A client will only be actually usable, if some kind of role is connected to the client. This could be directly or indirectly over a group which is connected to a role. The set ACLS in a role determine the rights of a client.

Disable / enable clients#

It is not always needed to delete a client. If you want to temporary disable a client, go to the client overview table and click the switch icon on the right side to enable or disable a client.

Groups#

This section describes how to manage groups. Groups serve as a hub to gather multiple clients and roles. The more clients are added to your broker the harded it gets to administer them. Groups can help you structure and quickly adjust your current setup.

Create groups#

Create a group by clicking the "+" Button on the bottom right corner. Set a name and description to remind yourself, why you added this particular group.

You can always later edit the group again by selecting the "edit" icon and saving your changes or delete the group by clicking the "trash" icon, if you don´t need it anymore.

Anonymous group#

Roles#

This section describes how to manage roles and ACLs. A role contains a number of ACLs, which either specifically allow or deny an action. Add as many ACLs as you need to a role.

Create roles#

Create a role by clicking the "+" Button on the bottom right corner. Set a name and description to remind yourself, why you added this particular role.

In the next step set the ACLs for the role.

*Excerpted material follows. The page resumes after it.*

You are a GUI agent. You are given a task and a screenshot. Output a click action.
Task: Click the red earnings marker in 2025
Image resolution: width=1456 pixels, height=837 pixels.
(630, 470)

You can find the ACLs by selecting a role and switching from the "details" tab to the "ACLS" tab.

Add ACLs#

The following ACL types are available:

  • publishClientSend: Restrict the topics this client is allowed to use when publishing to the broker
  • publishClientReceive: Restrict the topics this client is allowed to use when receiving published messages from the broker
  • subscribeLiteral: Restrict the exact topic filters that this client is allowed to subscribe to. Setting to # would mean the client cannot subscribe to the # topic, but could subscribe to test/topic, for example.
  • subscribePattern: Restrict a range of topic filters that this client is allowed to subscribe to.
  • unsubscribeLiteral: Restrict the exact topic filters that this client is allowed to unsubscribe from. Setting to # would mean the client cannot unsubscribe from the # topic, but could unsubscribe from test/topic, for example.
  • unsubscribePattern: Restrict a range of topic filters that this client is allowed to unsubscribe from.

Select the ACL type in the dropdown, define the topic and priority of the ACL and decide between "allow" and "deny".

Configuring default access#

The initial configuration sets the default ACL type behaviours to:

  • publishClientSend: deny
  • publishClientReceive: allow
  • subscribe: deny
  • unsubscribe: allow

You can edit the default settings by clicking on the "edit default ACL Access" icon below the roles overview table.